(Stored items)
====

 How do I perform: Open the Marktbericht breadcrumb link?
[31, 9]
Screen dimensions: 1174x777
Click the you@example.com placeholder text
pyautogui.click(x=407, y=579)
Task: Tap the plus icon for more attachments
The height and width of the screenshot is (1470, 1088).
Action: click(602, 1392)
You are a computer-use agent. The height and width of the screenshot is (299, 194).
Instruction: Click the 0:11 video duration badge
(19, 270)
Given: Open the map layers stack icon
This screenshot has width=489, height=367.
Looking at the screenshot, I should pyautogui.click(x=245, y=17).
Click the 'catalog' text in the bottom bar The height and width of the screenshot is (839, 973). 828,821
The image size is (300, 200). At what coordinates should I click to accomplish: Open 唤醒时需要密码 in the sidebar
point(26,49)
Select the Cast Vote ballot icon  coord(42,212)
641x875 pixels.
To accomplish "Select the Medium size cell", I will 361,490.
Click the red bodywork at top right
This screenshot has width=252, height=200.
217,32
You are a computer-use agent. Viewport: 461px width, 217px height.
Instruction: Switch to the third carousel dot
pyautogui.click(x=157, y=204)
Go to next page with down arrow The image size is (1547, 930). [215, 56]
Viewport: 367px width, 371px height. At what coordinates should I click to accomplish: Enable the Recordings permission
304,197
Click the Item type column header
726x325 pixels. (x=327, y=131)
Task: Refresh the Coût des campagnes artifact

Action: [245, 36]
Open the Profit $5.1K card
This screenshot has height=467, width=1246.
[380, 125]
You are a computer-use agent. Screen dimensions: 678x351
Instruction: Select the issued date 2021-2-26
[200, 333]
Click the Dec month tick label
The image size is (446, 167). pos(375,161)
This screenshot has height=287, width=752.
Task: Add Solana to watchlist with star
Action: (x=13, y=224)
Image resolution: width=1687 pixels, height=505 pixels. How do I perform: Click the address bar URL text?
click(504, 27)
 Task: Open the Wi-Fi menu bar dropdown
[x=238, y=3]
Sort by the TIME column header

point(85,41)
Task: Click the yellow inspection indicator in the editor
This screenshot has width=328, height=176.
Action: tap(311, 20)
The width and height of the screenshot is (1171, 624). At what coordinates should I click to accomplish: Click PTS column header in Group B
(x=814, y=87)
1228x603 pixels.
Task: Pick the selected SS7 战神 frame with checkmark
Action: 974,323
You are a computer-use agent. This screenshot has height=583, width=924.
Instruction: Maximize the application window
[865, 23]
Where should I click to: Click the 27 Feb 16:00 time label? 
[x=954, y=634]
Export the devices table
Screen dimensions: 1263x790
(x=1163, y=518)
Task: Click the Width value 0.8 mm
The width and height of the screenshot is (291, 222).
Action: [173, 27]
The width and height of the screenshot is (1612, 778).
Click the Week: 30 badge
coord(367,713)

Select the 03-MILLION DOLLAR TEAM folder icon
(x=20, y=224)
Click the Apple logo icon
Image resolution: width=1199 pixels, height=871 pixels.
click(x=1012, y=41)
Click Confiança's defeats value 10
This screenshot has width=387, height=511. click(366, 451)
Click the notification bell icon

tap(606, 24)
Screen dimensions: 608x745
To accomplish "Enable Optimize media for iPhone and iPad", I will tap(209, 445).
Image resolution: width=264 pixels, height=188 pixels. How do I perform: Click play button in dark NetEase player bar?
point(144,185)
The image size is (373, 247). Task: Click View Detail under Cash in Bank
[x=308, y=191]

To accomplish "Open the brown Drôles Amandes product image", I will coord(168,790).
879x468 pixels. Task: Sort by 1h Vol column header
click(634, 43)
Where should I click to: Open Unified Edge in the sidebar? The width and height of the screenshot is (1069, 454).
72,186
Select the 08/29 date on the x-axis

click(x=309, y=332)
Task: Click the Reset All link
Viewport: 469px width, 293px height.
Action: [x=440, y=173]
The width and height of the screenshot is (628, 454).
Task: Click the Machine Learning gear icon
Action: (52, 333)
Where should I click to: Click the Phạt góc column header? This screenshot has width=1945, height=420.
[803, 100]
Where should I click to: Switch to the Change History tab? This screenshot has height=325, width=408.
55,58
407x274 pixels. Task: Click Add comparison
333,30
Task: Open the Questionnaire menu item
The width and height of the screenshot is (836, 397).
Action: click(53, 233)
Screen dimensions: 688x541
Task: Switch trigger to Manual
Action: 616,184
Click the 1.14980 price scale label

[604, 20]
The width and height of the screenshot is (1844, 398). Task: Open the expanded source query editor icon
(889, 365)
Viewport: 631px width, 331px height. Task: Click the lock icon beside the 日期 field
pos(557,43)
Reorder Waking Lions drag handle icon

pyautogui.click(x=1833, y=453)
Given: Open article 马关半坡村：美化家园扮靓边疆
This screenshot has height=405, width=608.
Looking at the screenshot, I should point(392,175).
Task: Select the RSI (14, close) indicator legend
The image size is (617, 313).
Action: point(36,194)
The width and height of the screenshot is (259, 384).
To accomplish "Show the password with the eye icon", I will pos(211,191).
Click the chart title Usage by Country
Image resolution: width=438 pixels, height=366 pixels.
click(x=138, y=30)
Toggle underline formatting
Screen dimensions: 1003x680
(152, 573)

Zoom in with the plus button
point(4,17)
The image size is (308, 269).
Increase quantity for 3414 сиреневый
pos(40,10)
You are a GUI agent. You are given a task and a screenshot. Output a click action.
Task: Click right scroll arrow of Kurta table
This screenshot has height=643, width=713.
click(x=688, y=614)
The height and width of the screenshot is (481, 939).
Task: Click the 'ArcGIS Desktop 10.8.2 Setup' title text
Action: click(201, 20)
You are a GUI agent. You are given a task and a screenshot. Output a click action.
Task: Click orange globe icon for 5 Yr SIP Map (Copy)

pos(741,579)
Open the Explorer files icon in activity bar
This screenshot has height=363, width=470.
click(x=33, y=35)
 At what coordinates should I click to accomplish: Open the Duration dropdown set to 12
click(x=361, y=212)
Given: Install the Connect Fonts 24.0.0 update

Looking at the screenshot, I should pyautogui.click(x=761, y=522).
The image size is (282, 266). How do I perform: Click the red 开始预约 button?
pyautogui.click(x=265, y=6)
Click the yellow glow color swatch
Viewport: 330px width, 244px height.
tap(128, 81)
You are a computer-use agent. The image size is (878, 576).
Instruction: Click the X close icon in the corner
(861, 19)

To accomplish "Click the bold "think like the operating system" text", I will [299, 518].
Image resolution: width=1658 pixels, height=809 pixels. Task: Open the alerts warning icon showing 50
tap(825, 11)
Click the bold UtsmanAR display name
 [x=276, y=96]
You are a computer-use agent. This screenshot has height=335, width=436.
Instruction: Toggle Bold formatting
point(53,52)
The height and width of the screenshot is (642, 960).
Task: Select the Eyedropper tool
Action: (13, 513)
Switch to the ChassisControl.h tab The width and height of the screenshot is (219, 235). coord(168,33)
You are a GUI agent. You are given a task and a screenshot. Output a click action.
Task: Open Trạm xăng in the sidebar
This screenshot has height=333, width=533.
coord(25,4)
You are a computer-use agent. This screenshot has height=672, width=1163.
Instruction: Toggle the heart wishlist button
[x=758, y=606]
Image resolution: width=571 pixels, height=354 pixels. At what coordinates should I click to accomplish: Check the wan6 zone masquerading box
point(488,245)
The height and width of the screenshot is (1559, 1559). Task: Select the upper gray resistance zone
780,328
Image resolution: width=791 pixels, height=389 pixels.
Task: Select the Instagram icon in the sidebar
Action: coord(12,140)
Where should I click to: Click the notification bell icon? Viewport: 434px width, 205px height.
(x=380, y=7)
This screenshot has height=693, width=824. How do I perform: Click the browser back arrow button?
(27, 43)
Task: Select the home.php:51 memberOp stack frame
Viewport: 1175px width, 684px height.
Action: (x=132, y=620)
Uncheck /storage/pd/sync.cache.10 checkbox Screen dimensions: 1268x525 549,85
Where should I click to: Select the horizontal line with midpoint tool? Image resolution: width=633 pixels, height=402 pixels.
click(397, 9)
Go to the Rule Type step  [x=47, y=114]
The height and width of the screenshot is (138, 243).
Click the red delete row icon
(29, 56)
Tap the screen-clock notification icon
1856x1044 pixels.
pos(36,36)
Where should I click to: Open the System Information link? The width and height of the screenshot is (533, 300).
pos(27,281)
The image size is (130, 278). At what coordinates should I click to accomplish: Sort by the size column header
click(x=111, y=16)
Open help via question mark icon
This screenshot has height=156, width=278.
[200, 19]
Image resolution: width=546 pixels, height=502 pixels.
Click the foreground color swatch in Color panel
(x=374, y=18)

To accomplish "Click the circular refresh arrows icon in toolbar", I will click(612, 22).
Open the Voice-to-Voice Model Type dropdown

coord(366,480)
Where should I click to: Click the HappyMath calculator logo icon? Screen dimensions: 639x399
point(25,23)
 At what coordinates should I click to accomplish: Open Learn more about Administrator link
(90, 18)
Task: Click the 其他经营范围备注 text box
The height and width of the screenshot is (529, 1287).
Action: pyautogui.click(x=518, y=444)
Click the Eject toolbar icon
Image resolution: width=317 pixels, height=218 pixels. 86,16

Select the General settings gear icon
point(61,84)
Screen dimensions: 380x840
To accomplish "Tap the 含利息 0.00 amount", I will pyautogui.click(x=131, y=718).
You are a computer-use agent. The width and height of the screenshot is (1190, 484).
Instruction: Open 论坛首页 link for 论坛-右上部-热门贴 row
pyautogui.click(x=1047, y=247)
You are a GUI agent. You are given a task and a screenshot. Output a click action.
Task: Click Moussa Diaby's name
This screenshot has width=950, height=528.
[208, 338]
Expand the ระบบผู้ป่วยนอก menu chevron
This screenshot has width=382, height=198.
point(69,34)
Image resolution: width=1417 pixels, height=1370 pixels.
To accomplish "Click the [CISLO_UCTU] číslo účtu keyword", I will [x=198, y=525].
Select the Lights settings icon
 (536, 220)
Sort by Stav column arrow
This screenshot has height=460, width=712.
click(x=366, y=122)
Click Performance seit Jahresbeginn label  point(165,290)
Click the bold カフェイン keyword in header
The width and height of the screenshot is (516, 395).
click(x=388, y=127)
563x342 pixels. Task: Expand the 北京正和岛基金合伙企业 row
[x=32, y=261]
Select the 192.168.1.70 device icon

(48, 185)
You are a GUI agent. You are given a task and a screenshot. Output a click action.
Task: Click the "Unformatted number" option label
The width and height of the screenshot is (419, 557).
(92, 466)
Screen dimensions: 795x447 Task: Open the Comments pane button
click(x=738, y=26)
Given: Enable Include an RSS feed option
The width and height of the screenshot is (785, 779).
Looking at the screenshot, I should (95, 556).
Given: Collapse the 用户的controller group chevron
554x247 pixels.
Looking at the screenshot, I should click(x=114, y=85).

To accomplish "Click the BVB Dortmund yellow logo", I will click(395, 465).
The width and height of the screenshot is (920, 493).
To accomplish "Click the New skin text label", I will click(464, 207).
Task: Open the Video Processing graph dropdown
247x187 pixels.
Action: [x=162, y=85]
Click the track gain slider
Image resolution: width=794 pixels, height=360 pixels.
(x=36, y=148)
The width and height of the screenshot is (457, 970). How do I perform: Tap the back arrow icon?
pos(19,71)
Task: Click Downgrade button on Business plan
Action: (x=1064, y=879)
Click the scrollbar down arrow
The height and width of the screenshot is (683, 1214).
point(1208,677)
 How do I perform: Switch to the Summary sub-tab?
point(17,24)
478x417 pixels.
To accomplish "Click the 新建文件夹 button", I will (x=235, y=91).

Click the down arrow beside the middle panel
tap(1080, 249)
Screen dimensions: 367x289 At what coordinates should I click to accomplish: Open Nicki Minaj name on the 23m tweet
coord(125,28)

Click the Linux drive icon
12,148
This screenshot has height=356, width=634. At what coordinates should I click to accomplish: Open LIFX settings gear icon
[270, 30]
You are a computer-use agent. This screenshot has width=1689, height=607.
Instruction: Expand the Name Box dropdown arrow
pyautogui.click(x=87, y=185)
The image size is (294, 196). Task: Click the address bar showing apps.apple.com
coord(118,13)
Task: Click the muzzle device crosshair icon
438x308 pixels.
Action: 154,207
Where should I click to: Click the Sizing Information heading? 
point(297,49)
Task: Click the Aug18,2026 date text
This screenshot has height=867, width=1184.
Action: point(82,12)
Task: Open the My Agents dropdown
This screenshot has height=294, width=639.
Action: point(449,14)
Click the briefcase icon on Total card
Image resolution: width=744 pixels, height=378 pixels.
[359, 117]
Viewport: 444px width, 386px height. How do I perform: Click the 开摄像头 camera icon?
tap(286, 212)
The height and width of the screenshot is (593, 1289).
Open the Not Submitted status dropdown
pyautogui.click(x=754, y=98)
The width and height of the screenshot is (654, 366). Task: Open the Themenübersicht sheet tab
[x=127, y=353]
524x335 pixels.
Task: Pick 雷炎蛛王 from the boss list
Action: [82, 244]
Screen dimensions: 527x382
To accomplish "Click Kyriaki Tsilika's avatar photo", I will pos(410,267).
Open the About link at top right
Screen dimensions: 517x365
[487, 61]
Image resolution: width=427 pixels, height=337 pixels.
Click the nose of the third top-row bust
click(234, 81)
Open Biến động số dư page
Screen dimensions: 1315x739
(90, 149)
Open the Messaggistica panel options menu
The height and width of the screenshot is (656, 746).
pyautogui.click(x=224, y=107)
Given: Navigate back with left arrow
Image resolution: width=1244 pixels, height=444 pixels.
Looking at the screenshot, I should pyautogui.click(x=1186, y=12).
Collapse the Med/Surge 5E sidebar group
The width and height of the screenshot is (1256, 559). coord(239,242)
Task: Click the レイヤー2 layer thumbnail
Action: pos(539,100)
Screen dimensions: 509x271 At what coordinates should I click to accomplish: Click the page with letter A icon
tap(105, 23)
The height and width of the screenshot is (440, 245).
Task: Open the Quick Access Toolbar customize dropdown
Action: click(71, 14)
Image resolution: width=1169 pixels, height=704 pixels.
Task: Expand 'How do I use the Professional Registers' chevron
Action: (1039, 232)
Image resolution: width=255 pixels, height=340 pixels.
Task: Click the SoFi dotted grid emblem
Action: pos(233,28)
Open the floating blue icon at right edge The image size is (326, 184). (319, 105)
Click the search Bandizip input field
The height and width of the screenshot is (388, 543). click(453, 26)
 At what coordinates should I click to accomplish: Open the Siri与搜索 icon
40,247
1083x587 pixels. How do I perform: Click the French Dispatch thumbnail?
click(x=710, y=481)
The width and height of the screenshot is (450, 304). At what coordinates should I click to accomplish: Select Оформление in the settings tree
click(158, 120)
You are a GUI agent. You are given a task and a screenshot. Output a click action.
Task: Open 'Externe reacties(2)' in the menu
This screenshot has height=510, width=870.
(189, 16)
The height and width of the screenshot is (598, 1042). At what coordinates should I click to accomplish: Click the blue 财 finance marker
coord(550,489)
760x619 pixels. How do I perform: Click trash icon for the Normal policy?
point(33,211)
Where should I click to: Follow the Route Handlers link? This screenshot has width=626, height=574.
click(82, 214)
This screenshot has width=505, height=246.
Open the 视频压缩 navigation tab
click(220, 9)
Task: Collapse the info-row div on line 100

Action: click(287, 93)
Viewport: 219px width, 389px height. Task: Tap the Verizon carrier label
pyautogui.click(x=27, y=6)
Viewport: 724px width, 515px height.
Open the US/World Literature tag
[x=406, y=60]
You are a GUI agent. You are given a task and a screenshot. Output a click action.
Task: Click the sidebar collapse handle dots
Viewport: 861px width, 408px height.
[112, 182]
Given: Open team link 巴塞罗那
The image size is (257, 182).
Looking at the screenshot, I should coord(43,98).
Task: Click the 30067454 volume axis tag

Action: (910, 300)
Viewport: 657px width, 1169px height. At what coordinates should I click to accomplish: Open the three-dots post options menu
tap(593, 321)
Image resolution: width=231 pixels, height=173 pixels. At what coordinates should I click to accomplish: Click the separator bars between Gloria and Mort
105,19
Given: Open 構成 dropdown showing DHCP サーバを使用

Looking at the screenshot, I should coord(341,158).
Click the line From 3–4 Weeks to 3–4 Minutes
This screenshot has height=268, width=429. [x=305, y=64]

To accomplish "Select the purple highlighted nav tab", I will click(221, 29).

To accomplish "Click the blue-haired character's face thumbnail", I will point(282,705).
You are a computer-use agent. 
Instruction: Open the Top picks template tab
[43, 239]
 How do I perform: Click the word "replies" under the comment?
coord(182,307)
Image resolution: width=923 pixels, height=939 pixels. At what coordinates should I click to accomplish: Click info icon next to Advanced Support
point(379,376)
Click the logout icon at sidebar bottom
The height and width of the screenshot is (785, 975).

====

:: What you have to do ::
Copy each line in the entries above where "card" turns up.

:: Exercise result ::
Open the Profit $5.1K card
Click the briefcase icon on Total card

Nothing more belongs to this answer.